Even CR7 went 4 matches without a goal when he first went to Juve
2) Saul Niguez isn’t a bad player and Tuchel never got any stick despite Chelsea being outplayed by Villa throughout and scoring on the counter.
3) Which brings me to my main point with all of this, Man Utd after their first league game were rightly praised on this site for playing very good fluid football with Ole beginning to show those patterns F365 covets so much with the expectation of the new signings yet to feature at that time meaning they were in with a shout for the title. Then United started integrating the new signings against Southampton and the fluidity went. CR7 then came in and despite no fluidity the team was carried forward by individual talent against Wolves, Newcastle and West Ham(our fluidity did suck here tbh).
To conclude:
1. The fact that individual players are willing and able to stand up and be counted consistently is not a stick to beat the manager with as he has most definitely facilitated and fostered the circumstances and atmosphere for those player to be able to express themselves consistently).For any doubt see United under LvG and Mourinho were good players looked like bad players.(EPL,2014 – 2018)
2. The fact that a manager can trigger and sustain long unbeaten winning streaks of entertaining football without rocking the boat with ego based decisions or damaging moral with an impressive instinct for self preservation that demands a sacrifice in the media every week is genuinely the only talent Ole needs, the rest we are willing for him to learn as he goes.
3. I know there is a section of our own support that dislike Ole to the extent that they hope we lose, to you I say you are not really part of us anyway and PS:-Conte is just like Mourinho…..really!
4. The team will gel and play much better but for that to make any difference at that stage we need to win anyway we can and stay with the leaders right now.
Symba (I fully expected Atkinson to pull out his phone from his back pocket to check on the bribe he had worked so hard for)
Ward warning
Panorama confirmed for those who were still in doubt about Aidy Ward.

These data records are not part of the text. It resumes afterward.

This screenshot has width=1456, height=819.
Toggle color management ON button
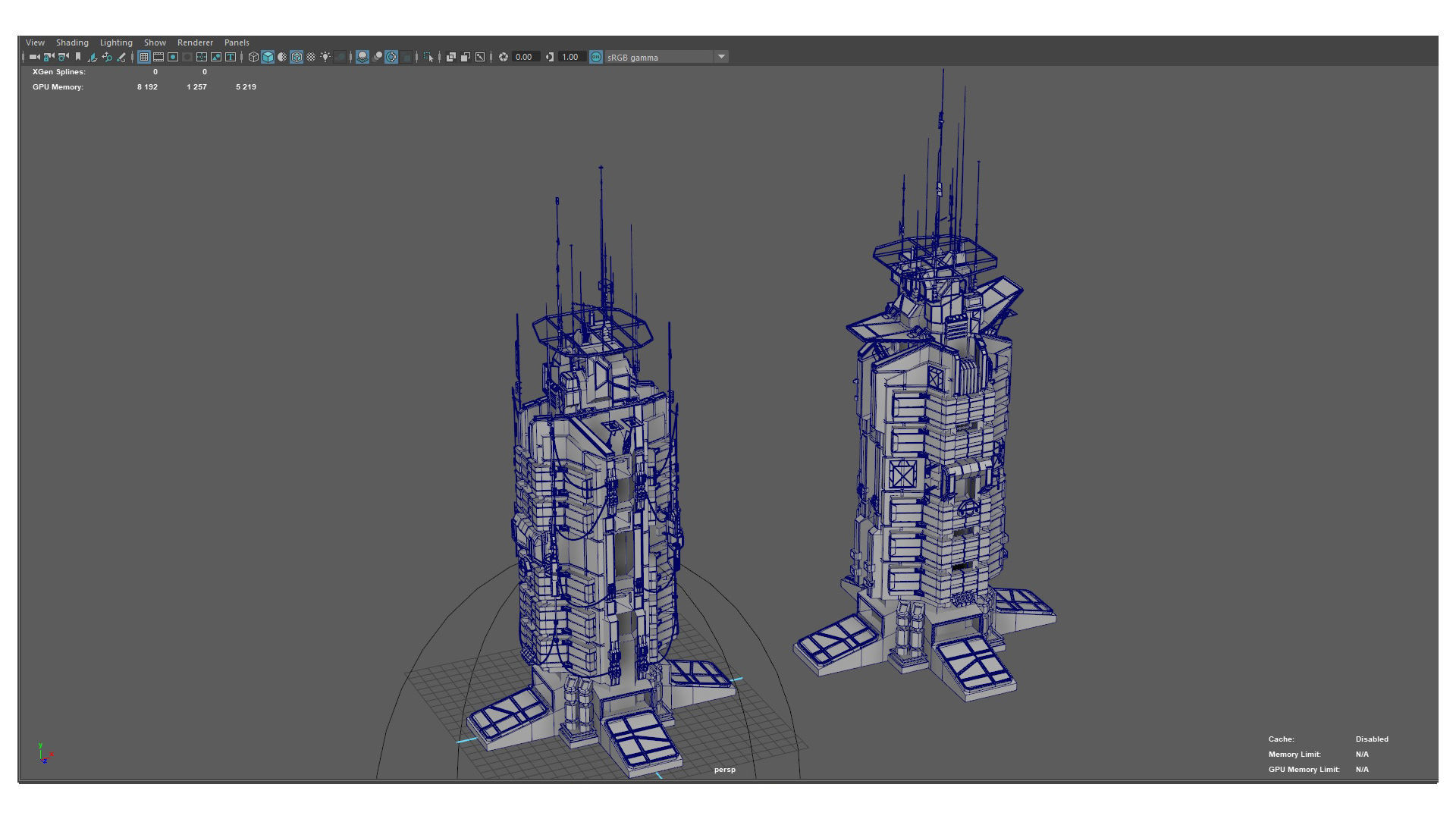tap(596, 57)
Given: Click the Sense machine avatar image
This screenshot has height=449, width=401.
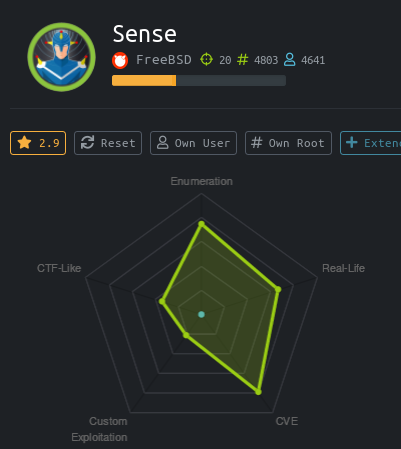Looking at the screenshot, I should point(62,57).
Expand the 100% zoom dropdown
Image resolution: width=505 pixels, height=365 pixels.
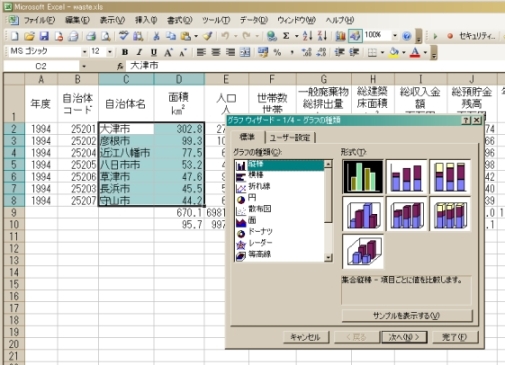click(x=395, y=35)
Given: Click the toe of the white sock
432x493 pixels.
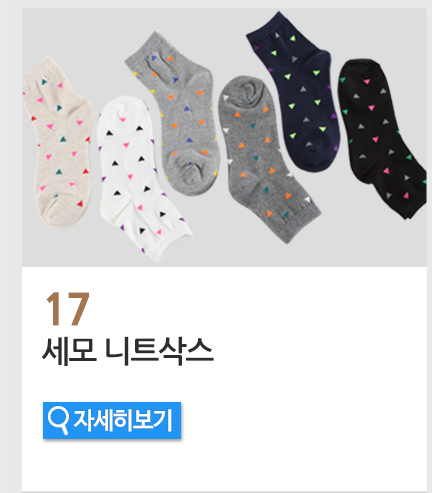Looking at the screenshot, I should 120,112.
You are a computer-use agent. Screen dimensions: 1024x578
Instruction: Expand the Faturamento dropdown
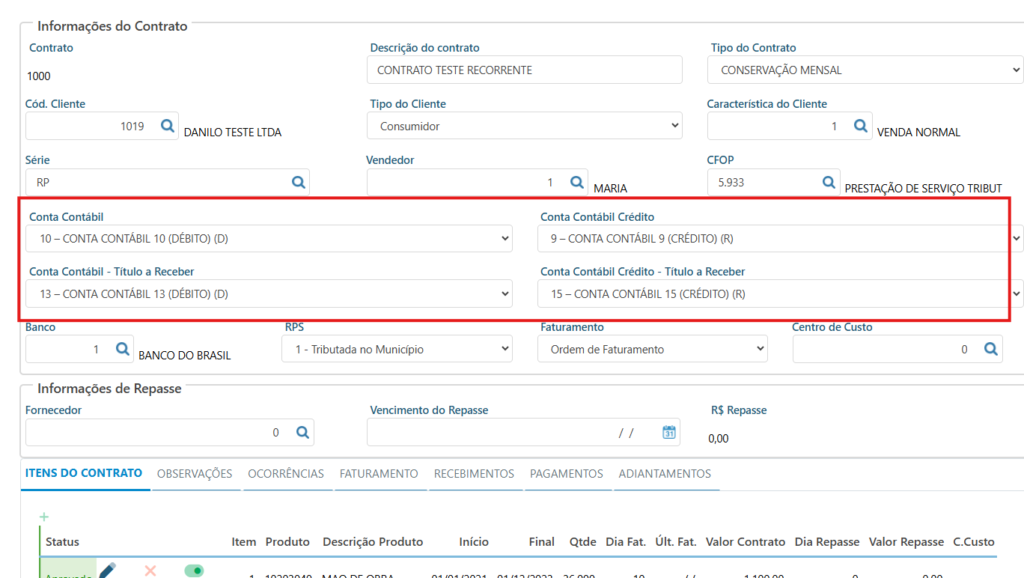click(x=652, y=349)
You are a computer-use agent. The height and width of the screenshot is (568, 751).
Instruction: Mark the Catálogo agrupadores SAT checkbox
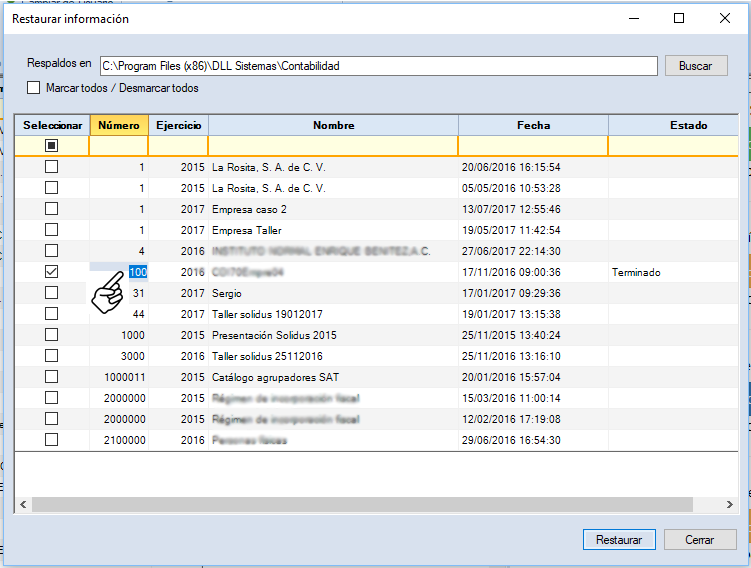pyautogui.click(x=51, y=377)
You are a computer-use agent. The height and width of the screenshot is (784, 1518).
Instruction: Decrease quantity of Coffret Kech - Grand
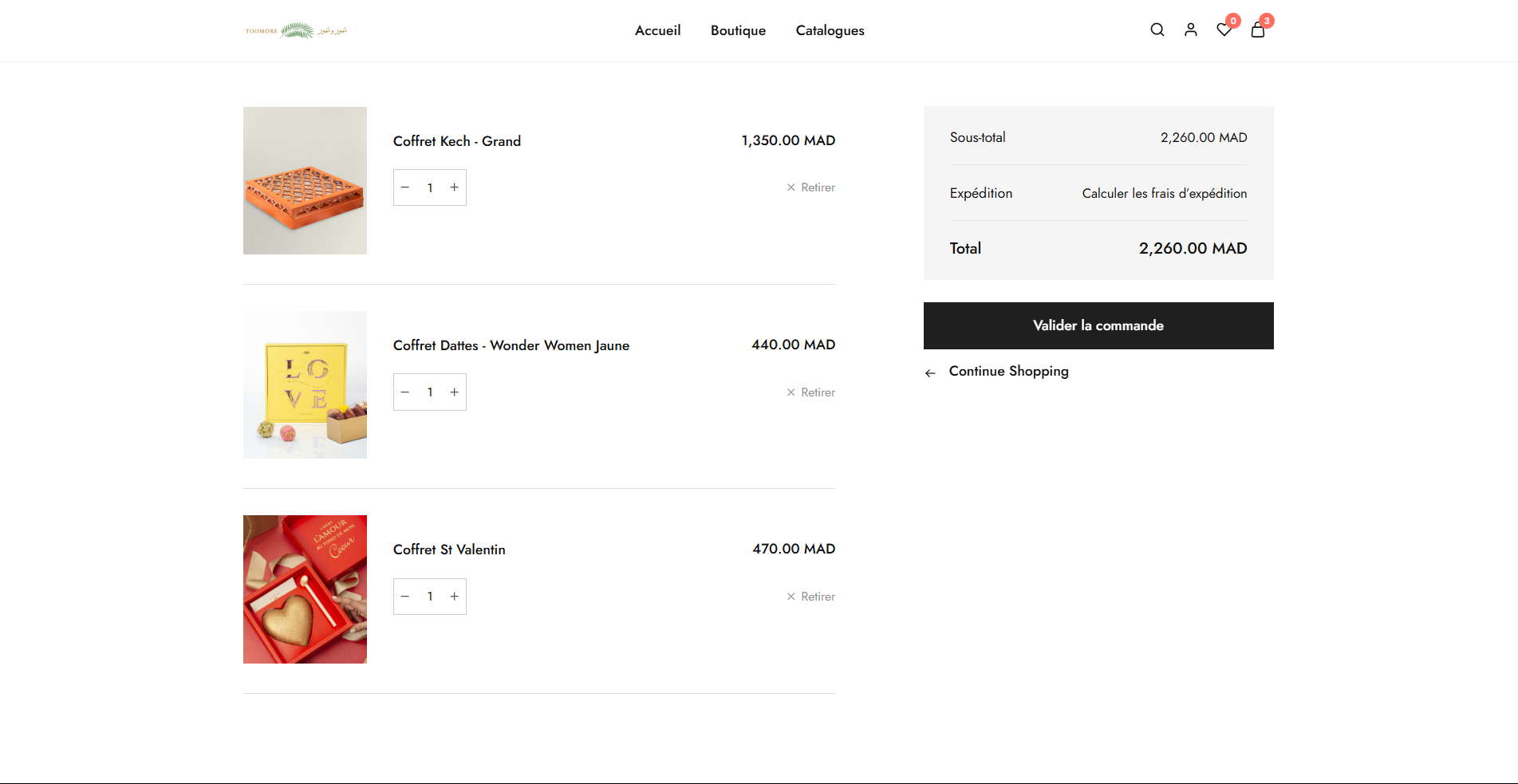(405, 187)
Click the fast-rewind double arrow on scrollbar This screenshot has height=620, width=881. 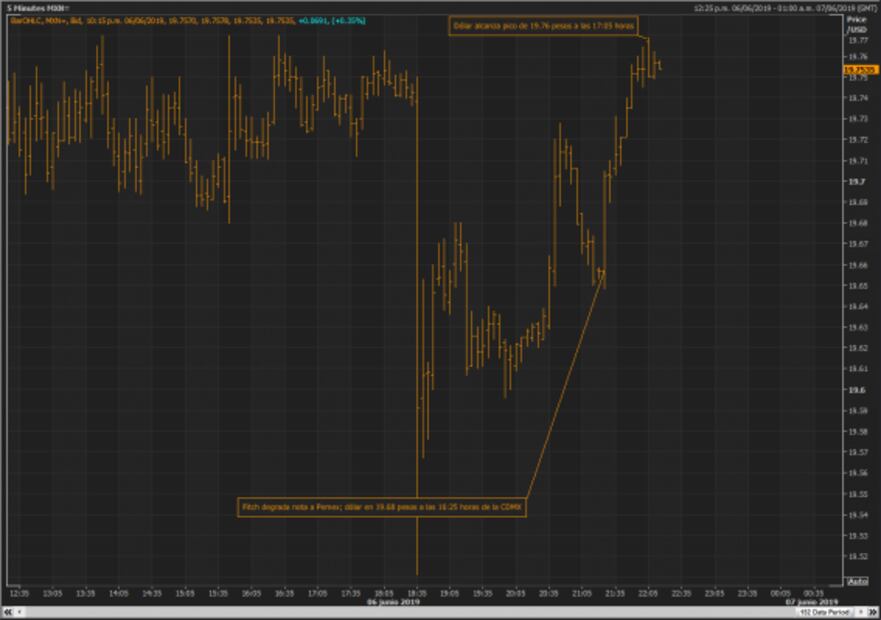pyautogui.click(x=8, y=611)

I feel sorry for the youngsters who got led up the garden path by him, presumably for his own gain. I vaguely recall some young lad after Sterling forced a move under his guidance and I have a feeling that kid disappeared into obscurity because I can’t recall him name now.
Minty, LFC
Fictional fans
I was a bit behind on my Ted Lasso, so watched a bunch last night to catch up – you know, to celebrate their Emmy awards.
However, it was totally unrealistic.
Showed Wembley stadium full of Man City fans.
Now we all know that City fans don’t fill a stadium!
Was going to apologize for the spoiler but, well, that wasn’t.